DOCUMENT EXTRACT |
_____

Suggest "like migration not converging, because the automatically
detected migration bandwidth is hilariously low for whatever reason."

Appreciate the thorough explanation!

>
> Reported-by: Zhiyi Guo <zhguo@redhat.com>
> Reviewed-by: Joao Martins <joao.m.martins@oracle.com>
> Signed-off-by: Peter Xu <peterx@redhat.com>
> ---
> v4:
> - Rebase to master, with duplicated documentations
> ---
>  qapi/migration.json            | 34 +++++++++++++++++++++++++++++++++-
>  migration/migration.h          |  2 +-
>  migration/options.h            |  1 +
>  migration/migration-hmp-cmds.c | 14 ++++++++++++++
>  migration/migration.c          | 24 +++++++++++++++++++++---
>  migration/options.c            | 28 ++++++++++++++++++++++++++++
>  migration/trace-events         |  2 +-
>  7 files changed, 99 insertions(+), 6 deletions(-)
>
> diff --git a/qapi/migration.json b/qapi/migration.json
> index 8843e74b59..0c897a99b1 100644
> --- a/qapi/migration.json
> +++ b/qapi/migration.json
> @@ -759,6 +759,16 @@
>  # @max-bandwidth: to set maximum speed for migration.  maximum speed
>  #     in bytes per second.  (Since 2.8)
>  #
> +# @avail-switchover-bandwidth: to set the available bandwidth that
> +#     migration can use during switchover phase.  NOTE!  This does not
> +#     limit the bandwidth during switchover, but only for calculations when
> +#     making decisions to switchover.  By default, this value is zero,
> +#     which means QEMU will estimate the bandwidth automatically.  This can
> +#     be set when the estimated value is not accurate, while the user is
> +#     able to guarantee such bandwidth is available when switching over.
> +#     When specified correctly, this can make the switchover decision much
> +#     more accurate.  (Since 8.2)

We tend to eschew abbreviations in QAPI schema identifiers.
available-switchover-bandwidth is a mouthful, though.  What do you
think?

> +#
>  # @downtime-limit: set maximum tolerated downtime for migration.
>  #     maximum downtime in milliseconds (Since 2.8)
>  #
> @@ -840,7 +850,7 @@
>             'cpu-throttle-initial', 'cpu-throttle-increment',
>             'cpu-throttle-tailslow',
>             'tls-creds', 'tls-hostname', 'tls-authz', 'max-bandwidth',
> -           'downtime-limit',
> +           'avail-switchover-bandwidth', 'downtime-limit',
>             { 'name': 'x-checkpoint-delay', 'features': [ 'unstable' ] },
>             'block-incremental',
>             'multifd-channels',
> @@ -925,6 +935,16 @@
>  # @max-bandwidth: to set maximum speed for migration.  maximum speed
>  #     in bytes per second.  (Since 2.8)

_____

DATA BLOCK |
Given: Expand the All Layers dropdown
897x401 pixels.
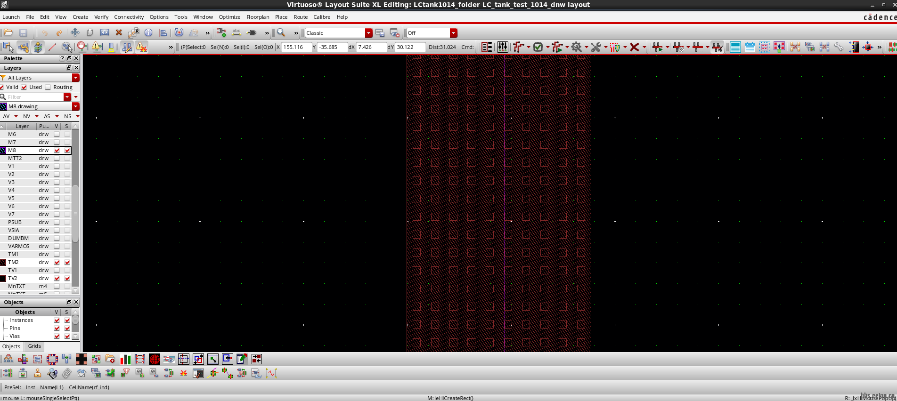Looking at the screenshot, I should point(75,78).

_____

PARTS OF THE EXERCISE |
#1 Answer from the migration patch review:
(a) Who is credited in the Reported-by line?
(b) What is the default value of the avail-switchover-bandwidth parameter, and what does that value mean?
(c) How many files, insertions, and deletions does the summary line report?
#2 Name every file path listed in the change summary of the migration patch review.
#3 Resume the migration patch review at the point where it stops.
The material comes from a different source than the migration patch review.

ANSWERS BELOW |
#1
(a) Zhiyi Guo <zhguo@redhat.com>
(b) Zero, which means QEMU will estimate the bandwidth automatically.
(c) 7 files changed, 99 insertions, 6 deletions.

#2
qapi/migration.json
migration/migration.h
migration/options.h
migration/migration-hmp-cmds.c
migration/migration.c
migration/options.c
migration/trace-events

#3
>  #
> +# @avail-switchover-bandwidth: to set the available bandwidth that
> +#     migration can use during switchover phase.  NOTE!  This does not
> +#     limit the bandwidth during switchover, but only for calculations when
> +#     making decisions to switchover.  By default, this value is zero,
> +#     which means QEMU will estimate the bandwidth automatically.  This can
> +#     be set when the estimated value is not accurate, while the user is
> +#     able to guarantee such bandwidth is available when switching over.
> +#     When specified correctly, this can make the switchover decision much
> +#     more accurate.  (Since 8.2)
> +#
>  # @downtime-limit: set maximum tolerated downtime for migration.
>  #     maximum downtime in milliseconds (Since 2.8)
>  #
> @@ -1018,6 +1038,7 @@
>              '*tls-hostname': 'StrOrNull',
>              '*tls-authz': 'StrOrNull',
>              '*max-bandwidth': 'size',
> +            '*avail-switchover-bandwidth': 'size',
>              '*downtime-limit': 'uint64',
>              '*x-checkpoint-delay': { 'type': 'uint32',
>                                       'features': [ 'unstable' ] },
> @@ -1128,6 +1149,16 @@
>  # @max-bandwidth: to set maximum speed for migration.  maximum speed
>  #     in bytes per second.  (Since 2.8)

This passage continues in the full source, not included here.